THE PROBLEM:
Of all the entries below, only the lines from the one with "Karte (273, 2363)" up to and including the one with "Design by StartSellingOnline (301, 1590)" are to be duplicated exactly.

*** EXERCISE INPUTS ***

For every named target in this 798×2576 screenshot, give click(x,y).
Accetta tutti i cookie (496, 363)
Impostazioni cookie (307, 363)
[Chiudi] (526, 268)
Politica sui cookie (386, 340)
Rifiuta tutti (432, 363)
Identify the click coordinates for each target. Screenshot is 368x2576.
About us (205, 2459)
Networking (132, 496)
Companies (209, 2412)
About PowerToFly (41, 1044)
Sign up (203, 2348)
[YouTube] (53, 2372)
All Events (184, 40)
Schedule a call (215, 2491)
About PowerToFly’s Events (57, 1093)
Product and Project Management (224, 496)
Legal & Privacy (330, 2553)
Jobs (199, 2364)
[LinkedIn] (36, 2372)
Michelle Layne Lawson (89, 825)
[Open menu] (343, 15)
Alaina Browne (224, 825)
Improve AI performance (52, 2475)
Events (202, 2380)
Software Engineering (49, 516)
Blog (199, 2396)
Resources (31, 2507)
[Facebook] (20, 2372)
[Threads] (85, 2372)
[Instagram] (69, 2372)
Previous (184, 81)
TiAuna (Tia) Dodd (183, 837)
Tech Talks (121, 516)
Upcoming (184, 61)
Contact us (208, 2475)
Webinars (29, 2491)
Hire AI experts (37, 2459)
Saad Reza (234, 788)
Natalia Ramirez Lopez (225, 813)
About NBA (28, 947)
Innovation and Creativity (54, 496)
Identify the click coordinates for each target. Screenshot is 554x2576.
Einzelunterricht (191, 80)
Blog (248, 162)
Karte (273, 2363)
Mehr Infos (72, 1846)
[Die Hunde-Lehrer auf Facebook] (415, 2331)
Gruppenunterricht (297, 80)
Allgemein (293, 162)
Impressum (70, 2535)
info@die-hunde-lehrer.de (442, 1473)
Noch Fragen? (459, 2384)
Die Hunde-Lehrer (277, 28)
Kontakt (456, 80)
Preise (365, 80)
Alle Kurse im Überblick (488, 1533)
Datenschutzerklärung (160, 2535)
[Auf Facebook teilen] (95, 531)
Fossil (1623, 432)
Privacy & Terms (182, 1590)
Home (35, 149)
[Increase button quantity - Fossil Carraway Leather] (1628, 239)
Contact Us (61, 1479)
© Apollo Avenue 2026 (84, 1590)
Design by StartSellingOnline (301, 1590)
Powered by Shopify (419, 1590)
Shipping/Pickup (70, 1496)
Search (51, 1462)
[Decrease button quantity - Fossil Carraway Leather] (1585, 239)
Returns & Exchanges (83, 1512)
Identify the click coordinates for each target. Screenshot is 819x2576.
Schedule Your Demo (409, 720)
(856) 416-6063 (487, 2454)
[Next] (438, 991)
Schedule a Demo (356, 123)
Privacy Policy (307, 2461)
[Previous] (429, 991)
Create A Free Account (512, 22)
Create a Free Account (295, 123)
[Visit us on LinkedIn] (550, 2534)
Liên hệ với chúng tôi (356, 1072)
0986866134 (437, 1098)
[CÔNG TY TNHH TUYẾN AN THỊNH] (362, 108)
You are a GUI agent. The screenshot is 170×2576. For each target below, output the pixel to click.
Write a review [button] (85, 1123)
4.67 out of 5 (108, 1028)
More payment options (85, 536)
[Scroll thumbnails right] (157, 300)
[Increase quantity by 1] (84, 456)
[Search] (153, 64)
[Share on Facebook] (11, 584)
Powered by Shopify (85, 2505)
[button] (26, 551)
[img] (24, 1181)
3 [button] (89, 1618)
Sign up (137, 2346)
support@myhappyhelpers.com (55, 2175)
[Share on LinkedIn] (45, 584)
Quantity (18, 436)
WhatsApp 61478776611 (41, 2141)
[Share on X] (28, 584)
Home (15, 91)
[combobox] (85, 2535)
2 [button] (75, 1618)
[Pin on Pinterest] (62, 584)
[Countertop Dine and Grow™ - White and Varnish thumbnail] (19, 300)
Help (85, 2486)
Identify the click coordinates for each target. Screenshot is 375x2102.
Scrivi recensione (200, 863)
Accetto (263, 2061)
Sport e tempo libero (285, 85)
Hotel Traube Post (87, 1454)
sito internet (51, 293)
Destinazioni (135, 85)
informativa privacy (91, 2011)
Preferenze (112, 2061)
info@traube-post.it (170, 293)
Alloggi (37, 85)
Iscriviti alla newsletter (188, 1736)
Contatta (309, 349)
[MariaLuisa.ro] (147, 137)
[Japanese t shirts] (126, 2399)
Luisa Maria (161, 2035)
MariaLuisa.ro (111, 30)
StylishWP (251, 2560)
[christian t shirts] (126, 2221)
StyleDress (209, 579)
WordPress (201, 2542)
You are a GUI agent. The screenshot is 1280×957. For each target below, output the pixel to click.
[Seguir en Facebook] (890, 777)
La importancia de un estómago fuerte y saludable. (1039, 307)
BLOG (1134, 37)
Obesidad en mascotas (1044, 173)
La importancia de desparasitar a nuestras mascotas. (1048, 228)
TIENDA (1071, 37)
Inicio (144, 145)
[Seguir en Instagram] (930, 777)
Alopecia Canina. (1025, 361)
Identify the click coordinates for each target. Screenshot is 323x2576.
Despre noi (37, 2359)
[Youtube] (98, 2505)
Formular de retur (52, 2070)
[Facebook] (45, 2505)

*** End of EXERCISE INPUTS ***

ANSWER FOR THIS EXERCISE:
Karte (273, 2363)
Mehr Infos (72, 1846)
[Die Hunde-Lehrer auf Facebook] (415, 2331)
Gruppenunterricht (297, 80)
Allgemein (293, 162)
Impressum (70, 2535)
info@die-hunde-lehrer.de (442, 1473)
Noch Fragen? (459, 2384)
Die Hunde-Lehrer (277, 28)
Kontakt (456, 80)
Preise (365, 80)
Alle Kurse im Überblick (488, 1533)
Datenschutzerklärung (160, 2535)
[Auf Facebook teilen] (95, 531)
Fossil (1623, 432)
Privacy & Terms (182, 1590)
Home (35, 149)
[Increase button quantity - Fossil Carraway Leather] (1628, 239)
Contact Us (61, 1479)
© Apollo Avenue 2026 (84, 1590)
Design by StartSellingOnline (301, 1590)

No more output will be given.